И вдруг Митя встал. Его рука дрожала страшнее и больше, чем всегда. Он надел шинель.
- Я совсем забыл, - сказал он. - Я обещал заглянуть к Светловым. Я буду поздно, не ждите меня.
- Эх, мужики, мужики, - вздохнула Анисья Матвеевна, когда дверь за Митей захлопнулась, - в другой раз слабее всякой бабы.
Саша сидела, сжав зубы, глядя прямо перед собой.
- Вот что, матушка, послушай меня, - продолжала Анисья Матвеевна. Грех говорить, ты труда не боишься, расторопная, а все равно вижу - выпало тебе в жизни счастье, любовь тебе даром достается, искать, видно, еще не приходилось. Я не про мужиков говорю. Вот хоть старуха Мухамеджанова - кто ты ей? Никто. Тьфу. А она за тебя горой стоит, ровно ты ей дочка. И кум то же самое. И бабка эта, музыкантша: "Сашенька, Сашенька!" И вроде бы тебе люди опора. А сама ты опорой кому была? А? Что молчишь? Тебя спрашиваю! Вот то-то, что не была еще! А мужик, хоть и солдат, хоть и герой из героев, а опора ему нужна. Понятно говорю?
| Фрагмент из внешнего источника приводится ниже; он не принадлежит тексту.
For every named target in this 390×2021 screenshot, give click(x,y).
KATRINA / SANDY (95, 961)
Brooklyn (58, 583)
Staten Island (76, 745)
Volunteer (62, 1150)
- Понятно, - ответила Саша.
Она бы и хотела стать ему опорой, да как? Митя не делил с ней своих забот. Но она видела, что "так называемая трепотня" захватила его с головой. Он вставал рано и приходил в редакцию одним из первых. Он съездил уже в Маргелан, Фергану и Чимган и привез кучу отличных снимков, по вечерам сам делал подписи под фотографиями, и четыре из этих фотоочерков уже были напечатаны в "Правде Востока" и один в "Комсомолке". Митя был полон виденным, у него то и дело возникали новые идеи и планы. Иногда ночью во дворе снова вспыхивала его трубка, и Саше казалось, что она горит огоньком надежды и нетерпенья. Он ждал утра - и это было хорошо.
Но все, что он делал, он делал сурово, сердито, неприветливо.
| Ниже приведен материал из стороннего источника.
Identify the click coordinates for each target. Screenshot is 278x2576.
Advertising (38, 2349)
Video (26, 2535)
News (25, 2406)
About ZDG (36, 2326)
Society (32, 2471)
- Когда ты вернешься? - спрашивала Саша.
- Право, не знаю, - отвечал Митя.
"Право, не знаю" - это можно сказать ласково, а можно сердито. Он говорил сердито. А бывало так:
- - Хорошо съездил?
- Обыкновенно.
А иногда вместо ответа он говорил:
- Я работаю, пожалуйста, не мешай.
Я все могу, когда меня любят, - думала Саша, - но когда меня не любят, я не могу ничего. Он не должен, не смеет так отвечать. Я никому, даже чужому так не отвечу. А мне ведь тоже бывает не сладко.
Однажды вечером купали Катю. Она лежала в корыте, вытаращив глаза и несмело дрыгая худыми ногами. И вдруг открылась дверь, из сеней пахнуло холодом. Аня с Дружком вбежали в комнату. Шапка у Ани съехала на затылок, в комнате то ли от Аниного свалявшегося воротника, то ли от Дружка запахло псиной.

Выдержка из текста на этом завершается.